Define the closed span $H_n:=\overline{\text{sp}}\left\{X_1,\ldots,X_n\right\}$ and let $\hat{X}_{n+1}=P_{H_n}X_{n+1}$ denote the orthogonal projection of $X_{n+1}$ onto $H_n$.
I read that, defining $\hat{X}_1:=0$, we then have $$ H_n=\overline{\text{sp}}\left\{X_1-\hat{X}_1,X_2-\hat{X}_2,\ldots,X_n-\hat{X}_n\right\}. $$
Why does this hold?
I guess this has something to do with the Gram-Schmidt procedure.
Due to the linked article:
We set $u_1:=X_1-\hat{X}_1=X_1$.
Then, we set $u_2=X_2-P_{\overline{\text{sp}}\left\{X_1\right\}}X_2$ which is by definition $X_2-\hat{X}_2$.
Up to here, I do understand.
Then, we set $$ u_3=X_3-P_{\overline{\text{sp}}\left\{X_1\right\}}X_3-P_{\overline{\text{sp}}\left\{u_2\right\}}X_3=X_3-P_{\overline{\text{sp}}\left\{X_1\right\}}X_3-P_{\overline{\text{sp}}\left\{X_2-\hat{X}_2\right\}}X_3. $$
So my question is, whether $$ P_{\overline{\text{sp}}\left\{X_1\right\}}X_3+P_{\overline{\text{sp}}\left\{X_2-\hat{X}_2\right\}}X_3 = \hat{X}_3 $$
So lets start with the definition of the linear hull. The linear hull $sp(S)$ of a Set S (in your case the set $S=\{X_{1},...,X_{n}\}$ is the set of all finite linear combinations of $S$.
Now basically you have to show $sp(\{X_{1},...,X_{n}\})=sp(\{X_{1}-\hat{X}_{1},...,X_{n}-\hat{X}_{n}\})$
Without giving a complete proof ill try to argue that this holds, i hope you can fill in the blanks on you own. By the way you are right the right hand side is exactly the span of the basis vectors after the application of Gram-Schmidt.
Now first convince youself that the projection operators $\hat{X}_{n}:=P_{n-1}X_{n}$ are only linear combinations of $X_{n}$. You can look it up in the Gram Schmidt algorithm, it should really only involve subtracting the $X_{i}$ for $i < n$ and some divisions by the norm for normalzation. If $\hat{X}_{n}$ is a linear combination of $\{X_{1},...,X_{n}\}$, then clearly also $X_{n}-\hat{X}_{n}$, is still only linear combination of $\{X_{1},...,X_{n}\}$.

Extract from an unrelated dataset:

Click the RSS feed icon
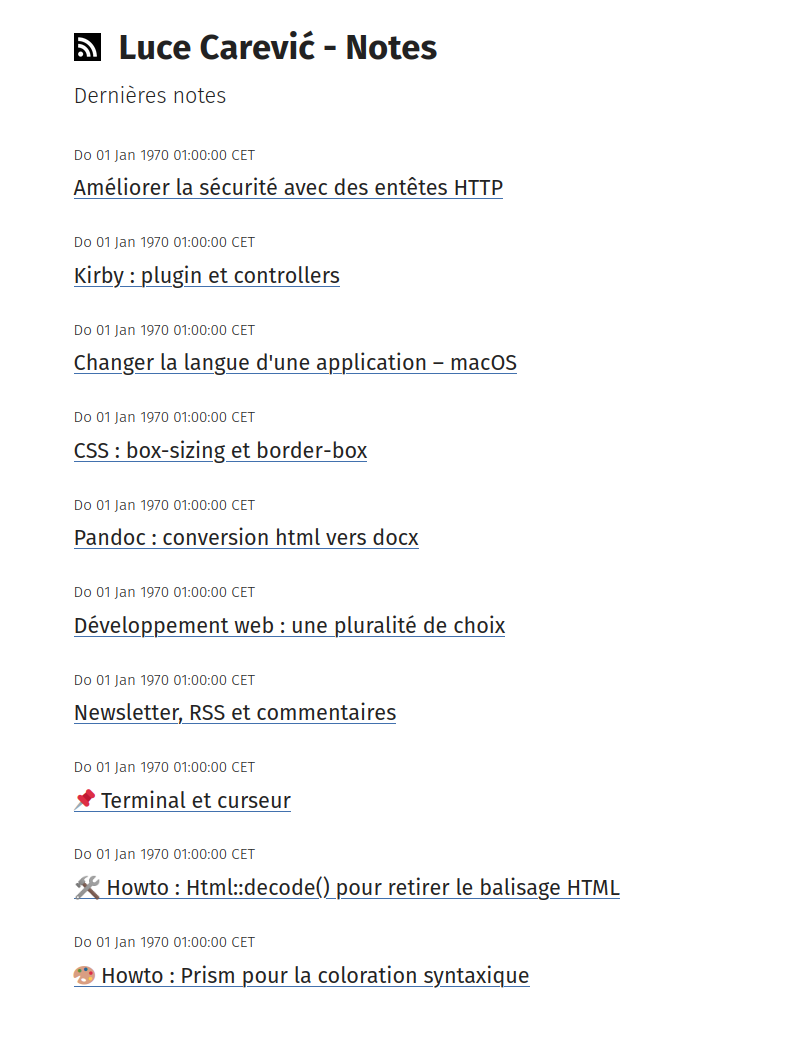Image resolution: width=792 pixels, height=1053 pixels. [x=88, y=47]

Thus $\{X_{1}-\hat{X}_{1},...,X_{n}-\hat{X}_{n}\} \subset sp(\{X_{1},...,X_{n}\})$. Any linear combination of $\{X_{1}-\hat{X}_{1},...,X_{n}-\hat{X}_{n}\}$ is by definition again in the span finally showing $sp(\{X_{1}-\hat{X}_{1},...,X_{n}-\hat{X}_{n}\}) \subset sp(\{X_{1},...,X_{n}\})$.
I think you should be able to proof the other inclusion pretty analougosly.
The intuitive idea is simply that the original Set and the Gram Schmidt normailzed Set are related by some linear combinations. Since the span consists of ALL linear combinations, it is left invariant by taking linear combinations of the vectors $S$ that define the span.
I hope this helps!